If a person strikes or curses their parents they are to experience the enforced consequence of death. Both of these would be a breaking of the fifth command to honor parents. The word “curse” can mean anything from “treat lightly” to “treat with contempt.” It is most likely the latter that is being derailed here. This is more than curbing rebellious children. This is about not allowing contemptuous people to tear at the fabric of community by spewing blows and curses at those who deserve honor. Another “death penalty” offense is stealing people in order to sell them as slaves. If a person has sold or is holding a person to be sold, the offending person is to be executed. Under Yahweh’s guiding principles for his community there were crimes that warranted the enforced consequence of death.
Let’s say that two people are brawling in the field and one snatches up a rock, or maybe he just has rock hard fists, and he strikes the other person but doesn’t kill him. What will best serves the community here? The one who did the striking is responsible to pay for all lost wages and medical expenses. Sounds fair. If a man strikes a male or female slave with a rod and kills them, he will face the enforced consequence of suffering vengeance. This most likely means execution. But what if two men are brawling and a pregnant woman gets hit in the process? Let’s say there is no resulting death, but a premature birth. The husband and some judges get together and decide what the fine should be. But whatever injury is caused, that same injury is to become an enforced consequence. Life for life; an eye for an eye, etc. Most sources will point out that the nature of this command is to keep the punishment from escalating. You are not allowed to force the consequence of cutting off an arm if the initial offense was a bruise. That sort of thing. But what if a master hits a slave and pokes out an eye or knocks out a tooth? The slave is to be set free. Mistreat your slaves and the enforced consequence is that you lose them.
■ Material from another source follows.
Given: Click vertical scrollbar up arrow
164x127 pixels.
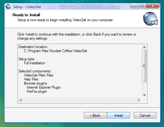Looking at the screenshot, I should click(x=144, y=47).
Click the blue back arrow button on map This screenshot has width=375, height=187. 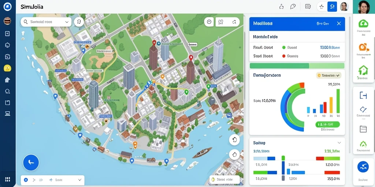click(31, 163)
Most cultures did not have laws to protect slaves.
When we look at Old Testament commands we will get into all manner of trouble if we try to impose those commandments on our culture. I cannot use this passage to argue for or against the death penalty. I am not bound by the Old Law. But there is an important principle here. If community is to thrive or even survive, crime cannot be winked at. Negative behavior cannot be rewarded. There must be guiding principles that keep the community healthy. If there are no enforced consequences, our children will rise up and strike adults without feeling a twinge of guilt or even uneasiness. Dishonoring parents will boil over to a complete lack of respect for anyone or anything. A community without respect is a scary thing. Peace.